“Tutto ciò che si muove in direzione di un superamento della frammentazione, dell’arroccamento su posizioni di mera difesa corporativa e della rimessa al centro dei temi della gestione non può che essere salutato come positivo”, commenta in una nota la Confederazione Cacciatori Toscani, che però non manca di far notare alcune contraddizioni.
Anzitutto rispetto a quella che è sempre stata la mission della Libera Caccia “Libera caccia in libero territorio”. “Un approccio che – scrive CCT - si è articolato nel tempo in posizioni fortemente critiche nei confronti di una normativa che l’Arci Caccia avrebbe voluto ancora più cogente nel legare il cacciatore al territorio”.
Altra apparente contraddizione: la piena attuazione della legge Obbiettivo per la CCT mal si sposa con le tante assemblee, per molte delle quali la Libera Caccia ha rivendicato la paternità, che hanno preso di mira proprio quella legge. Legge che, evidenzia la Confederazione, resta per altro uno dei punti di maggiore criticità e di contenzioso con la Regione Toscana da parte della CCT. Questo passaggio secondo CCT richiede qualche spiegazione.

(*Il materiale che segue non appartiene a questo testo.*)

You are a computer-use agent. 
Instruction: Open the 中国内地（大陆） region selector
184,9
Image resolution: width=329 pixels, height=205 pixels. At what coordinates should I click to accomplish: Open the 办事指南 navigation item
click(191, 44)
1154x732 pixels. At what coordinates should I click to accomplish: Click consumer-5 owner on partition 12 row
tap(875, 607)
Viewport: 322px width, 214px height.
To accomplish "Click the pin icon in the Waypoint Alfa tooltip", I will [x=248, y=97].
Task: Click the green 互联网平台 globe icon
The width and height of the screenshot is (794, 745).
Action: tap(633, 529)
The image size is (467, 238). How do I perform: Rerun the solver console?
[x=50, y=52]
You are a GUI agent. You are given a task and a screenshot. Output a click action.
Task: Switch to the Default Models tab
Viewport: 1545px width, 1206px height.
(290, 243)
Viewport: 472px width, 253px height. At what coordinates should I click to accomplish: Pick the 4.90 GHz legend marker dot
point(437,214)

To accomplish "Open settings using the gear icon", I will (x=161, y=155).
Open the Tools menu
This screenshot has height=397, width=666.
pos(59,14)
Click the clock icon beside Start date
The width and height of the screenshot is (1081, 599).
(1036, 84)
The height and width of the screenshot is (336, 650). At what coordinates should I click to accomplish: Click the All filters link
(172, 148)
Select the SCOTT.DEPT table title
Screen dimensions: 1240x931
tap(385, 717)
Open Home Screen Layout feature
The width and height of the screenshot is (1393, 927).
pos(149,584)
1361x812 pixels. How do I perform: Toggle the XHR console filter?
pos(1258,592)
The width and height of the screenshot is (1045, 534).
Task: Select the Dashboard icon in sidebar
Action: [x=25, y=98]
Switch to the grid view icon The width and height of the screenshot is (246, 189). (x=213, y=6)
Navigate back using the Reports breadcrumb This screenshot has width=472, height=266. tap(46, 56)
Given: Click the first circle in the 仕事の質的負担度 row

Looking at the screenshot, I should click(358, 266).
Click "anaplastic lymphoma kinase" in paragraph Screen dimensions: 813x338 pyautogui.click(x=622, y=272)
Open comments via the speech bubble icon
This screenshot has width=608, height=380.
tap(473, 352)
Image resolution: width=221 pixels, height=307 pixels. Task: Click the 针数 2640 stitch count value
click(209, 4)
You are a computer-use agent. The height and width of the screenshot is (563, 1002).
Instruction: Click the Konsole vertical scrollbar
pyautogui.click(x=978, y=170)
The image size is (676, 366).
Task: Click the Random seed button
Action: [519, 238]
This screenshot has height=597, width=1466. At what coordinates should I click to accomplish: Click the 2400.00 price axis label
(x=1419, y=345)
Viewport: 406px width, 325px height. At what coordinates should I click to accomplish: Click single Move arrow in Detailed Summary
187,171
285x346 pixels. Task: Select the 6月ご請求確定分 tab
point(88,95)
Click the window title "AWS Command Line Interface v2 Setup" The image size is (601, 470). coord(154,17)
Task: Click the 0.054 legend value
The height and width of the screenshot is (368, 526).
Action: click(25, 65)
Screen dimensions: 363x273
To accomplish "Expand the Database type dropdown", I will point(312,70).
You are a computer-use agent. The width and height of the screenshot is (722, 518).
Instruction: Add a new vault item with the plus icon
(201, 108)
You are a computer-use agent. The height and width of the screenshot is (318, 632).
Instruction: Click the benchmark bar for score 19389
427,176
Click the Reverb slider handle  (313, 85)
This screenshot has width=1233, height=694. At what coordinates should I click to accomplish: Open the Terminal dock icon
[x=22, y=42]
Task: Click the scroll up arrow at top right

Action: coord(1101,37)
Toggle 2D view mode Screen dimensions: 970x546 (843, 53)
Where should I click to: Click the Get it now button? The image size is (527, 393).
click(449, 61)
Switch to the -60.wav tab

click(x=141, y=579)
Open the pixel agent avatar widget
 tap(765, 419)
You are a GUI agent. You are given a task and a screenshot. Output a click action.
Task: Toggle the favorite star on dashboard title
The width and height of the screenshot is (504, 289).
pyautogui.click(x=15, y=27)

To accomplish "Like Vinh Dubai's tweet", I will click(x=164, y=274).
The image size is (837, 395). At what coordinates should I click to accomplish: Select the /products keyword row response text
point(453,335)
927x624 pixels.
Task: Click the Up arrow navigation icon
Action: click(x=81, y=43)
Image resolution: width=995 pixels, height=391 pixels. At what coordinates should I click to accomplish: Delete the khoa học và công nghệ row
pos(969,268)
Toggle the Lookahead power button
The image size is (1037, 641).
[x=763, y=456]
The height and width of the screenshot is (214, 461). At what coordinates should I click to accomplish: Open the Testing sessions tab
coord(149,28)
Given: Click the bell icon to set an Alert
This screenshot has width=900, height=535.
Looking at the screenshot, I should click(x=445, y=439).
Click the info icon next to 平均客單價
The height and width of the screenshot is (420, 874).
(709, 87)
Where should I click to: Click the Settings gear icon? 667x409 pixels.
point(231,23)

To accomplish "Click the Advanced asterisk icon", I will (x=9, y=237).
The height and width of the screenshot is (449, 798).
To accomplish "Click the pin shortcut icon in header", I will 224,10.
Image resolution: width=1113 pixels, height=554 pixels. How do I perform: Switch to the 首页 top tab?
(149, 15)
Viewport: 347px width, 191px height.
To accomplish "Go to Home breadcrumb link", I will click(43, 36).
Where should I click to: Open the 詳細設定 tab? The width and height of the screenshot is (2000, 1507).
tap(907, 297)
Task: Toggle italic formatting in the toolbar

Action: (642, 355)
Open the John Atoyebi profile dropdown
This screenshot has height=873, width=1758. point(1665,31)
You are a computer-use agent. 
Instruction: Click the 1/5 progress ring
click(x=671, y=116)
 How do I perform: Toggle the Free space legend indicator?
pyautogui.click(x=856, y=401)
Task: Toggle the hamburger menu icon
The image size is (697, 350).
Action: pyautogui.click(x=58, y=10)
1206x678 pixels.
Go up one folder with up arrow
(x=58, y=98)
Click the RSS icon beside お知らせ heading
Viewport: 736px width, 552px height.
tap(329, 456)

“Il patto tra Arci Caccia e Libera Caccia toscane (con la benedizione dei rispettivi gruppi dirigenti nazionali, della CIA e della Regione) dà una spiegazione politica vera della fuoriuscita dell’Arci Caccia dalla CCT e dalla Fenaveri, dettata dal desiderio di dar vita ad un polo alternativo ai processi unitari già in corso sul piano nazionale e regionale. La CCT resta convinta che l’ineludibile obiettivo dell’unità del mondo venatorio debba compiersi seguendo logiche inclusive e capaci di far sintesi organica delle diverse storie. Ecco perché i firmatari del protocollo sono attesi adesso alla prova dei fatti. Con interesse vero, senza demagogia”.